Schwob, que había pasado años investigando antiguos documentos relacionados con el poeta François Villon y los criminales asociados en la banda de los coquillards, estaba fascinado con la vida errante de los goliardos, esos clérigos vagabundos que desde el siglo XI se habían lanzado a los caminos y carreteras de Francia y de Alemania, a menudo arrastrando con ellos una muy mala fama. En el siglo XV, la goliardía causaba la pérdida del privilegio de clero, al igual que la bigamia o el ejercicio de algunos oficios. Ya en los siglos XI y XII los goliardos de Alemania componían canciones en latín y alemán que un manuscrito ha conservado bajo el nombre de Carmina burana. En lo esencial, los goliardos se dedicaban a ir de abadía en abadía transportando rollos de pergaminos donde los monjes inscribían el nombre del último muerto de su congregación junto a pensamientos piadosos. Así, estos clérigos vagabundos eran los encargados de anunciar la muerte de un hermano a los monjes de los conventos de la misma orden, pagando así la hospitalidad que se les había dispensado en las abadías. Eran siniestros mensajeros que, al caer la noche, traían consigo el rollo de los muertos y tocaban a la puerta. De este modo, prometiendo rogar por aquellas almas durante su camino, se añadían los nuevos nombres a la lista. Se ha llegado a encontrar algún rollo de más de veinte metros de largo. Además de su funesta naturaleza, estos pergaminos atestiguan la extrema vida errante que llevaron los goliardos.

Pues bien, este inaugural goliardo se alza como el siniestro heraldo de la catástrofe que aguarda a los niños de la polifónica cruzada. A lo largo de los monólogos que suceden al del goliardo, Schwob logra quebrar el cuadro general de la escena. El bloque narrativo, compuesto por distintos eslabones unidos por un nexo interno o externo, se transforma en campos visuales, en concreto, en ocho perspectivas yuxtapuestas y problemáticas que configuran una trama que nunca deja de modificarse, donde las aparentes certezas de los protagonistas «quedan parcial o totalmente anuladas por el testimonio del siguiente» (Sergio Pitol). Esta fue la técnica que Schwob propuso, frente a los trampantojos naturalistas, para eludir ciertas componendas narrativas: el modernísimo entrecruzamiento del cuento y la novela.

«Todas las cosas son blancas», afirma el goliardo. El color blanco es especialmente simbólico en La cruzada de los niños tanto para representar el candor infantil como para aludir a una enfermedad infecciosa como la lepra: un blanco que uniformiza y sobre cuyo fondo se complican los culpables y los inocentes. La ambivalencia cromática es notable en un autor cuyo primer libro tituló Corazón doble, aludiendo a las tensiones y ambigüedades que debe soportar el alma humana.
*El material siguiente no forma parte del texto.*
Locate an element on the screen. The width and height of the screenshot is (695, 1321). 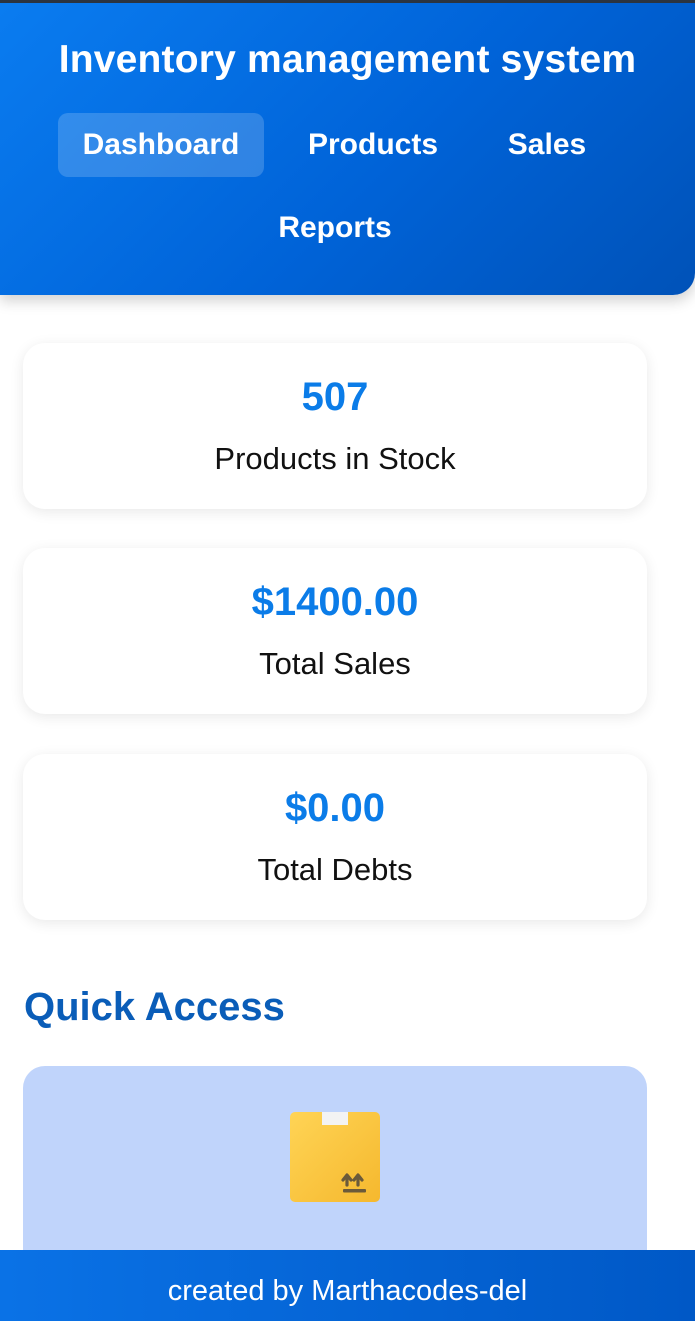
stat-card-total-sales: $1400.00 Total Sales is located at coordinates (335, 631).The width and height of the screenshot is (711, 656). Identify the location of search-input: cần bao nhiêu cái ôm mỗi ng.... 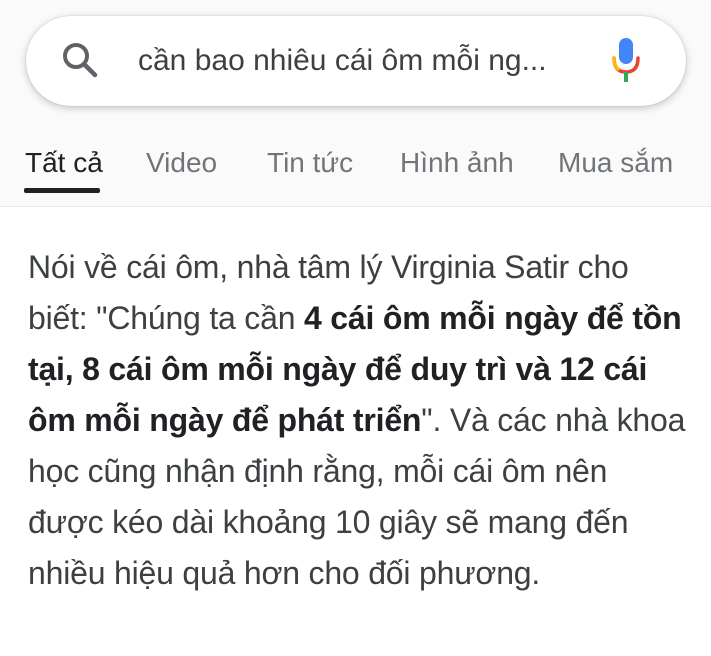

El blanco es la inocente pureza que mueve a los niños y es, también, el color de la tragedia, simbolizada por las «osamentas blancas» que se hunden en el mar en el último monólogo, a cargo del papa Gregorio IX. Desde este punto de vista, el librito único y milagroso de Marcel Schwob puede interpretarse como otro rollo de pergamino, semejante al que portaban los goliardos, donde la imaginación del lector va soñando los extraviados nombres de esos niños perdidos que se dirigían a una quimérica Jerusalén.